Di contro, è difficile dire quello che avverrà in casa dei popolari, dove la presidente della Comunità di Madrid, Isabel Ayuso, scalpita da tempo per impadronirsi del partito e potrebbe trovare nel mancato raggiungimento della maggioranza assoluta un pretesto per provarci e andare alla carica. Un’altra considerazione riguarda il riscontro elettorale avuto dal governo uscente, che a suo merito poteva vantare l’uscita brillante dalla crisi pandemica, la crescita del Pil, il calo della disoccupazione, l’inflazione sotto controllo. Dati macroeconomici che mettono la Spagna ai primi posti nell’Unione europea, ma che hanno avuto solo una parziale ricaduta sulla vita degli spagnoli, i quali pur premiando il governo uscente, lo hanno fatto meno di quanto era lecito pensare. Molto significativo è stato poi il voto in Catalogna, dove il Psoe ha stravinto, Sumar ha tenuto rispetto al risultato di En Comú Podem del 2019, il Pp ha guadagnato due seggi, mentre si è registrata una forte flessione di tutti i partiti indipendentisti (Erc, Junts per Catalunya e Cup). Certo, non la fuoriuscita dalla crisi catalana, ma una conferma che l’atteggiamento dialogante di Sánchez ha concorso quantomeno a svelenire il conflitto.

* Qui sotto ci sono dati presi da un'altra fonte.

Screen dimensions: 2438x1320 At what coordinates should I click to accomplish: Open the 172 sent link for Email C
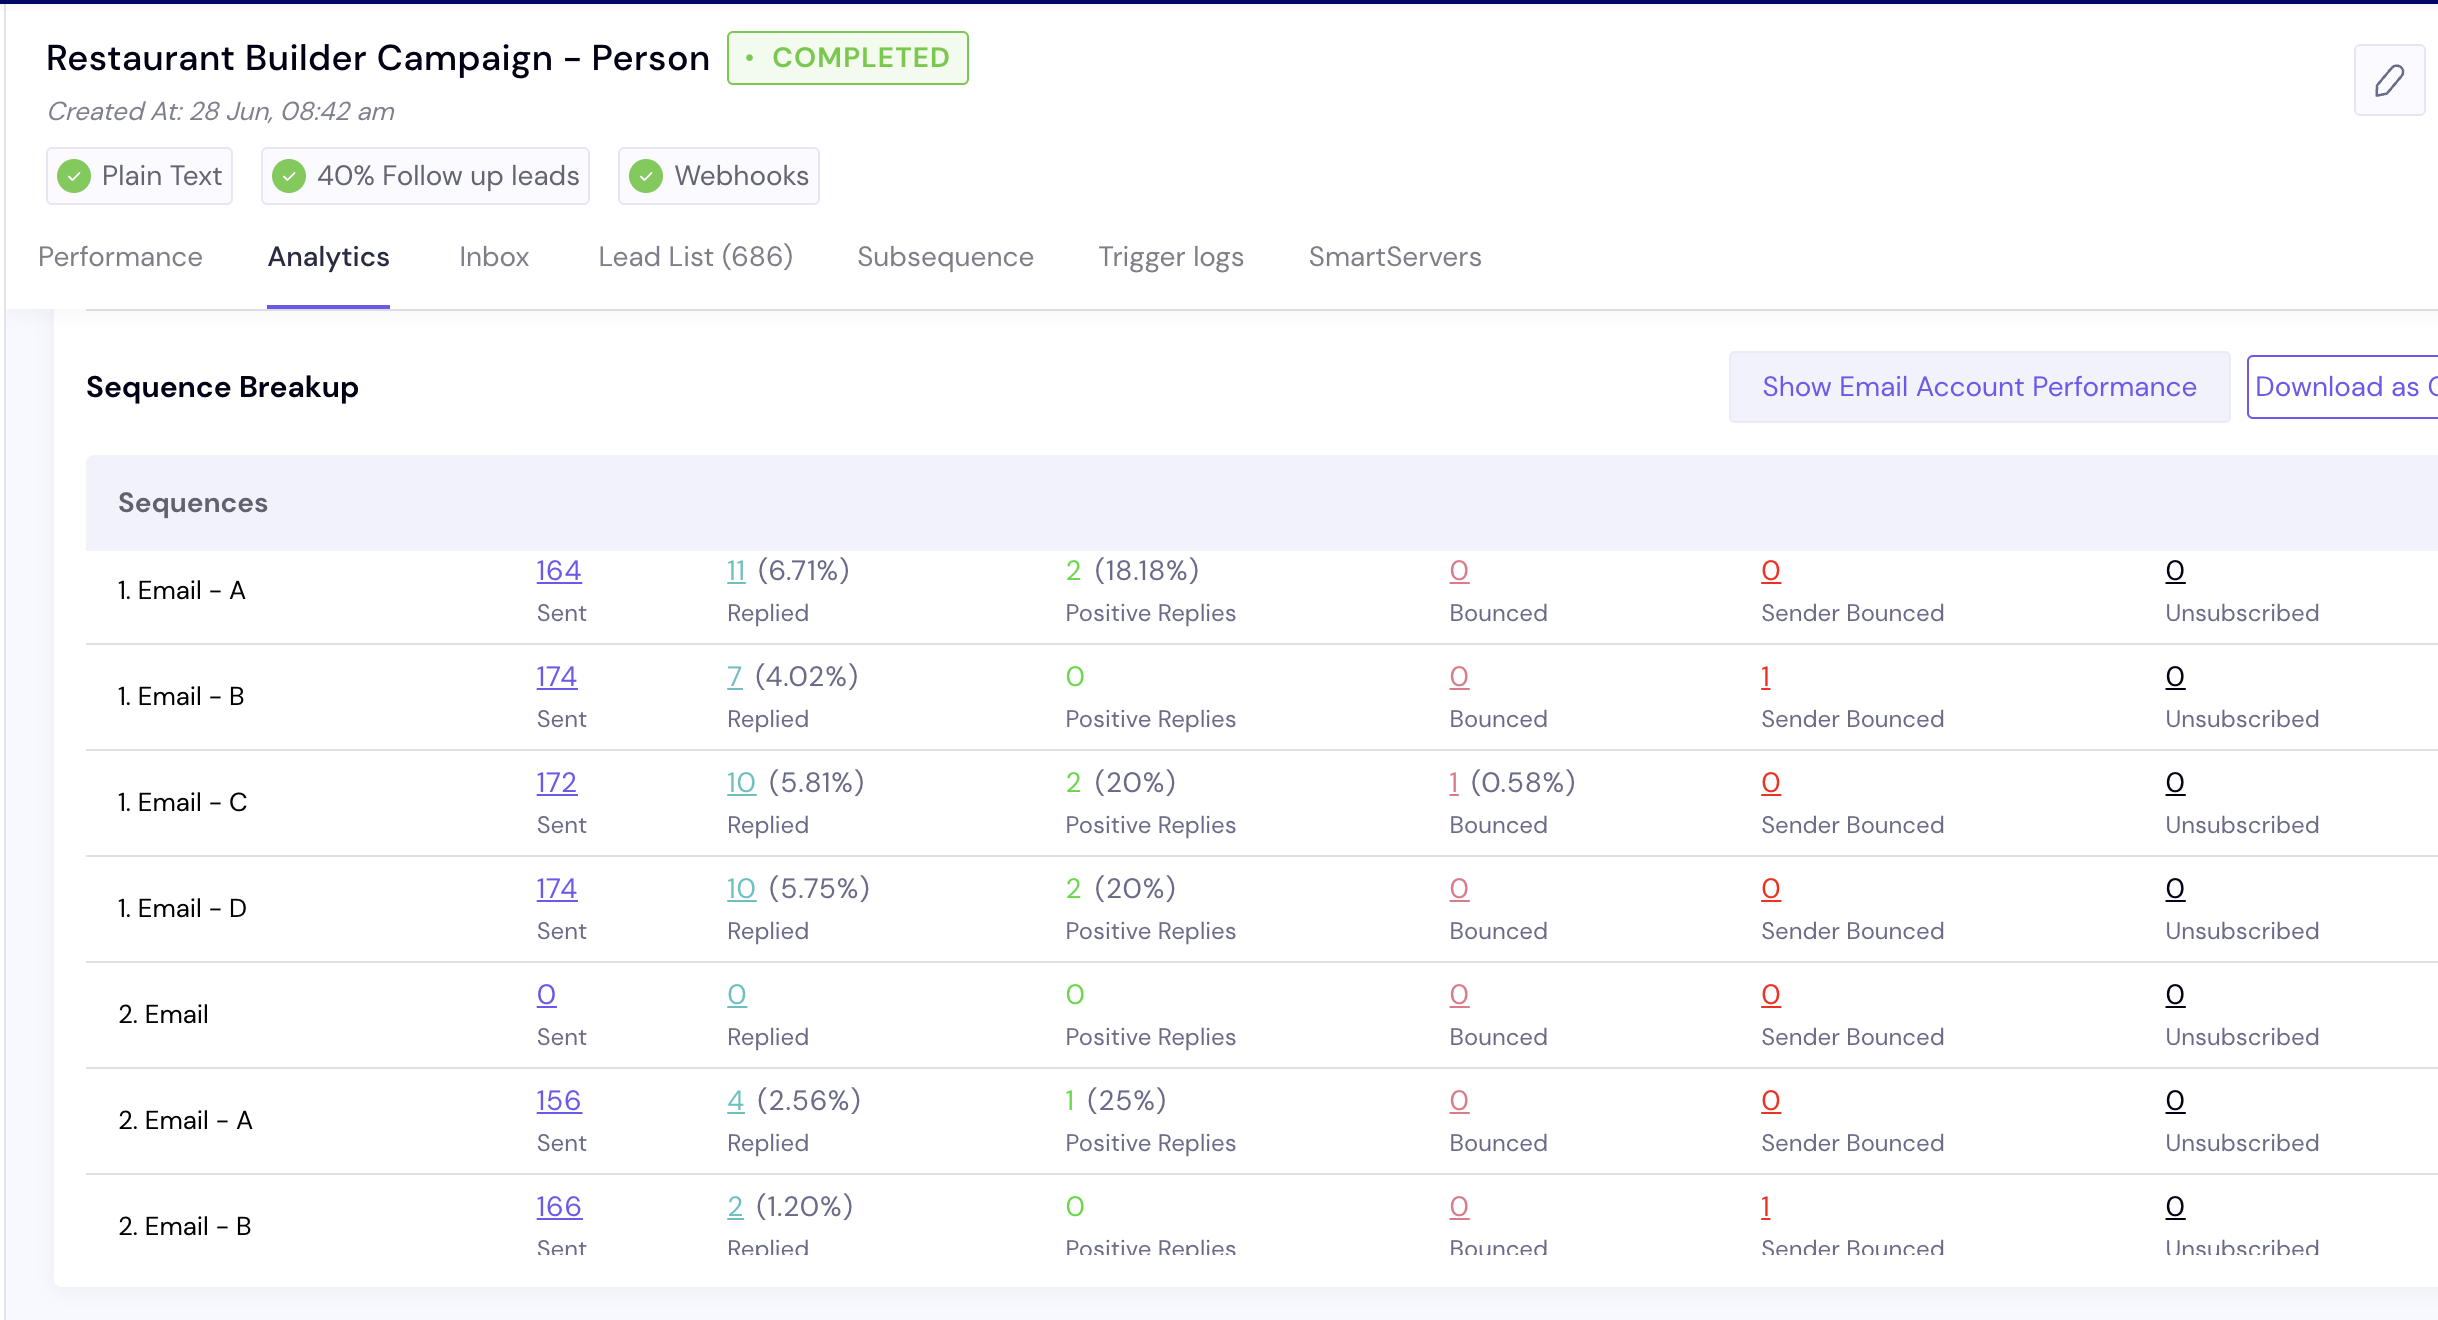(x=556, y=783)
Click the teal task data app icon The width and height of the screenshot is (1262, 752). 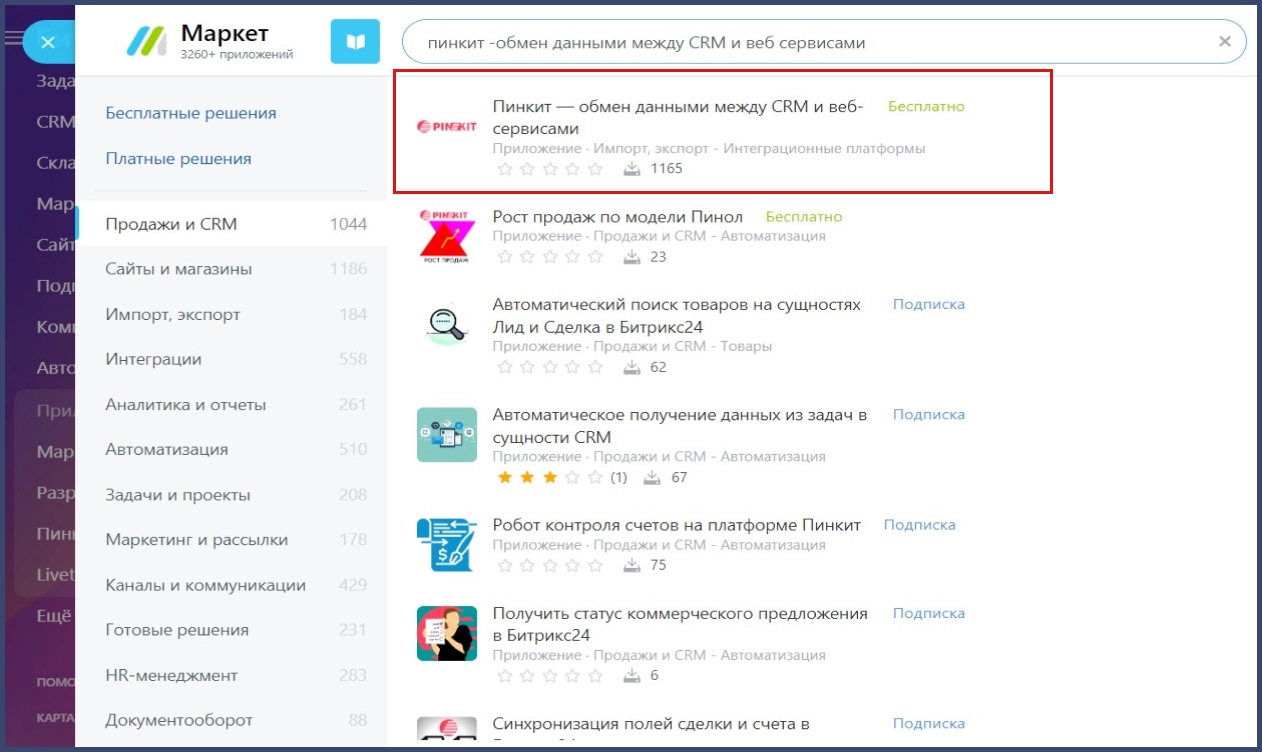tap(447, 434)
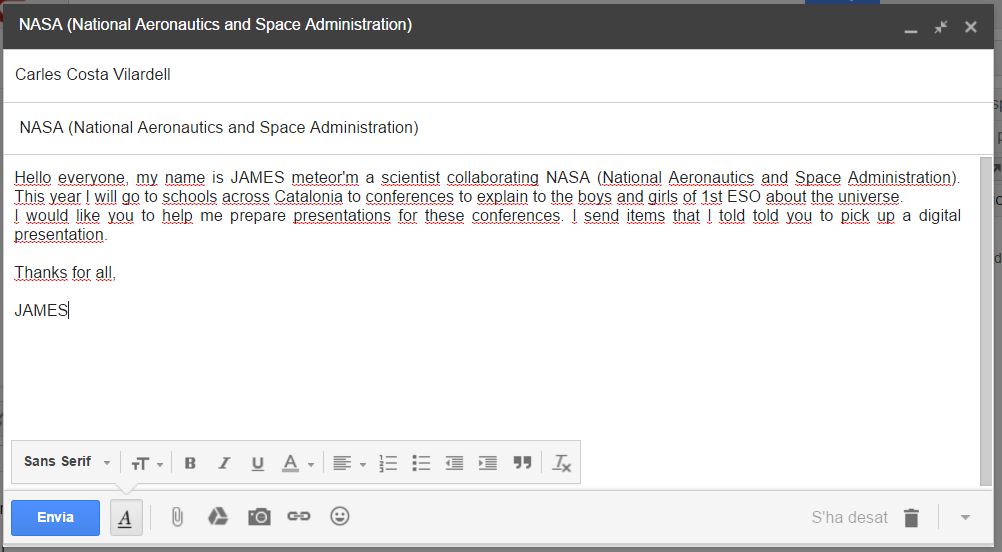
Task: Insert a photo using camera icon
Action: click(259, 517)
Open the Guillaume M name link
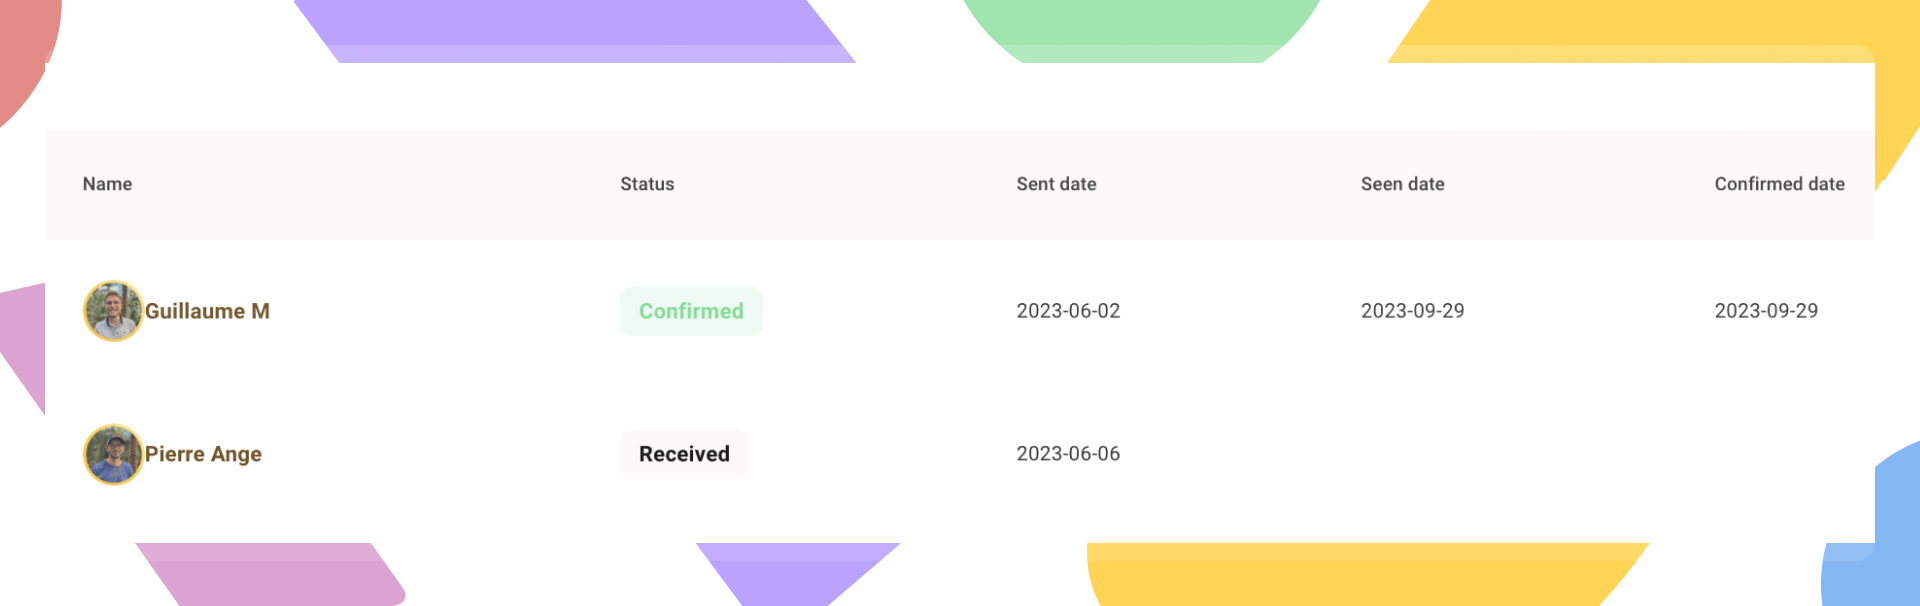The image size is (1920, 606). click(207, 311)
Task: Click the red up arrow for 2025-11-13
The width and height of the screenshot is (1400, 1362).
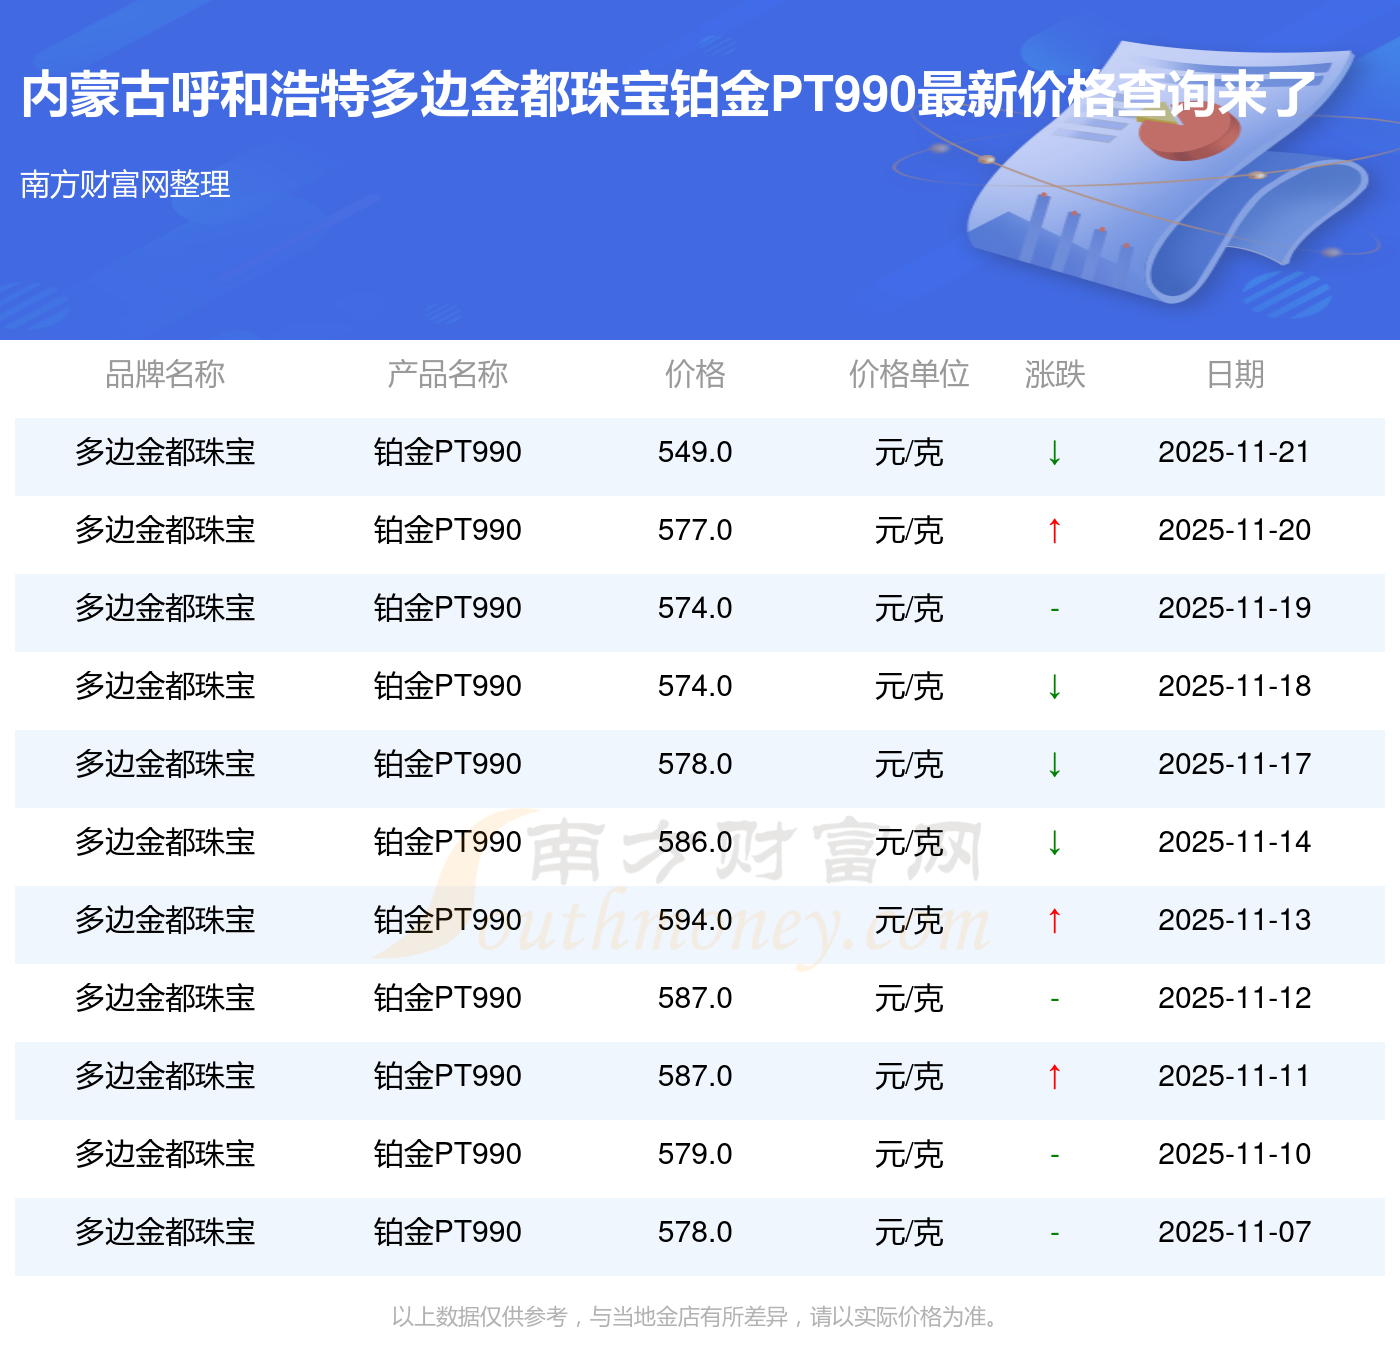Action: pyautogui.click(x=1054, y=921)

L’ultima considerazione riguarda il sistema politico spagnolo. Un sistema contraddistinto dal bipartitismo imperfetto (per il ruolo a volte decisivo dei partiti nazionalisti catalani e baschi) fino al 2015, quando la somma percentuale dei due principali partiti superò di solo qualche decimale il 50%, rispetto all’82,5% delle elezioni del 2008 e al 73,2% del 2011. Per quanto le elezioni di ieri abbiano visto, a fronte del 48% delle elezioni del novembre 2019, una risalita dei due partiti, la cui somma percentuale giunge a superare il 64% dei consensi, e per quanto si sia registrata una flessione di quasi tutti i partiti nazionalisti, si può dare per consolidata la tendenza che vede definitivamente superato il bipartitismo. Un quadro diverso potrebbe propiziare una nuova legge elettorale, che vede ora assegnare in modo effettivamente proporzionale solo un seggio su tre. Ma c’è da dubitare che i due principali partiti, beneficiari di quella vigente, vogliano procedere in tale direzione.